- Okunacak bölüm -
········

Cuma namazından sonra ikindi namazı sonrasına kadar otelimizde dinlenmeye çekiliyoruz. Gerçekten çok yoğun saatler geçirdik. İkindi namazları kılındıktan sonra Peygamber Efendimizin (ASV) torunu Siti Zeynebin (R.A.) mezarını ziyaret ediyoruz. Hz.Alinin (R.A.) kıymetli kızının mezarının başında dualar ediyoruz. Dedesini (ASV) şefaatçi yaparak İslam Aleminin kurtuluşu için Rabb-ı Rahime yalvarıyoruz. Süleyman Göllü Abinin gözleri doluyor.
İrandan gelen çok sayıda ziyaretçi var. Al-i Beyte olan muhabbetlerini anlıyoruz, yalnız ifratkar hareketleri karşısında biraz üzülüyoruz. Vehhabilerin Haremeyn-i Şerifeyne tasallutlarının hikmet-i ilahiye cihetindeki cilvelerini bir kez daha hatırlıyoruz.

········

- Gösterilen veriler -
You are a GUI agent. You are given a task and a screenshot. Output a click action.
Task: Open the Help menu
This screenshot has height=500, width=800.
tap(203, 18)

········

- Görev tanımı -
Mezar ziyaretini anlatan metinde "Cuma namazından sonra" sözleriyle başlayıp "Abinin gözleri doluyor." sözleriyle biten kısmı aynen yazın. Bu malzeme başka bir kaynaktan alınmıştır.

- Yanıt -
Cuma namazından sonra ikindi namazı sonrasına kadar otelimizde dinlenmeye çekiliyoruz. Gerçekten çok yoğun saatler geçirdik. İkindi namazları kılındıktan sonra Peygamber Efendimizin (ASV) torunu Siti Zeynebin (R.A.) mezarını ziyaret ediyoruz. Hz.Alinin (R.A.) kıymetli kızının mezarının başında dualar ediyoruz. Dedesini (ASV) şefaatçi yaparak İslam Aleminin kurtuluşu için Rabb-ı Rahime yalvarıyoruz. Süleyman Göllü Abinin gözleri doluyor.